The life of those who dwell in the secret place of the Most High may be called a Hidden Life, because the animating principle, the vital or operative element, is not so much in itself as in another. It is a life grafted into another life. It is the life of the soul, incorporated into the life of Christ; and in such a way, that, while it has a distinct vitality, it has so very much in the sense, in which the branch of a tree may be said to have a distinct vitality from the root.

Friday, March 24, 2017

Turning to God Anew

Reflections on
the Life of
Madame Jeanne de la Mothe Guyon.





Her statement of some of her early trials:

"It was then I began to eat the bread of sorrow, and mingle my drink with tears."

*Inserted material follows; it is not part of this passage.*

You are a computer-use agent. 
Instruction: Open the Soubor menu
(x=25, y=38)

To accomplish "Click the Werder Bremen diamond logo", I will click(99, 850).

Such are the expressions which convey to us her sense of her trials. It was in this extremity that it occurred to her, (alas, that we learn this lesson so often from sorrows alone,) that, in the deficiency of all hope in creatures, there might be hope and help in God. It is true, that she had turned away from him; and having sought for solace where she had not found it, and where she ought not to have sought it, she felt ashamed to go back.

But borne down by the burdens of a hidden providence, (a providence which she did not then love because she did not then understand it,) she yielded to the pressure that was upon her, and began to look to him, in whom alone there is true assistance.

— edited from The Life of Madam Guyon Volume 1, Chapter 6.